The remains of a house in Scarborough,
Unknown photographer
Public domain

The attack didn’t only target Scarborough, but also the towns of Hartlepool and Whitby, causing extensive damage to buildings and naval guns. Over 100 people were killed or injured in Hartlepool. Whitby Abbey was damaged. British flotillas able to get to sea engaged the enemy but the German ships escaped in thick mists. Winston Churchill, then serving as First Sea Lord of the Admiralty, sent a message to the mayor of Scarborough speaking of ‘the baby killers of Scarborough.’ A month later, the German fleet attempted to repeat the feat but were repelled by Admiral Beatty’s squadron which pursued them as far as the mine area guarding the German coast.

The British Legion Annual Conference, 1928

A decade later, and eight years before my family’s visit, the British Legion held its annual conference in the town. Guests of honour included General Haig’s widow (Douglas, 1st Earl Haig, had died the previous year), the Prince of Wales, Admiral Earl Jellico and French Field Marshall Foch (who was to die the following year). At a conference hall in the town, the guests of honour addressed 3,000 veterans. Admiral Earl Jellicoe recalled the Bombardment of Scarborough, noting the ‘clerk of the weather’ had allied himself with the Kriegsmarine’s German High Seas Fleet. Conditions had been foul. Destroyers could not get to sea at all. Two light cruisers setting out from Scapa Flow returned soon afterwards heavily damaged by the seas. The force that could assemble lost the returning German vessels in heavy mist.

Speaking through an interpreter, Marshal Foch recalled that on that very day ten years previously the Germans had made a large gap in the Allied lines at Chemin des Dames. English divisions came to the aid of the ‘sadly tried’ French in the same way weeks earlier the French had reinforced the British at the Somme and in Picardy. After paying tribute to Earl Haig, he crossed the floor to lay both hands upon Lady Haig’s shoulders and speak to her for a few moments.

During the pause in the proceedings, an attendee asked if they may hear from Lady Haig. Dressed in full mourning, Lady Haig rose, as did the 3,000 present. She spoke off the cuff and unrehearsed, expressing thanks for the tributes paid to her late husband and voicing concern for the well-being of disabled ex-service personnel, especially the hardship of those whose conditions worsened after their pensions had been set.
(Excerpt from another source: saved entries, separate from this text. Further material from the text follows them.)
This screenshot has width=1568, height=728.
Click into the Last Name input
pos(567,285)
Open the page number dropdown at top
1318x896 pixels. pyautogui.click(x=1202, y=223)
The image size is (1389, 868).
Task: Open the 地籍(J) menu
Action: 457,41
There followed a march by 6,000 ex-servicemen and women in parade from Scarborough Esplanade to the war memorial. The Prince of Wales motored along the esplanade with Marshal Foch and marched at the head of the procession along the two-mile route to the top of Oliver’s hill. A service was conducted there by the Bishop of Hull which included the Legion’s wreath of poppies being placed at the base of the memorial. After the service, at the following march past, servicemen and women of all ranks and social classes, some no doubt still struggling with the injuries of war, were saluted in this modest North of England coastal town by Marshal Ferdinand Foch, Supreme Allied Commander during the First World war.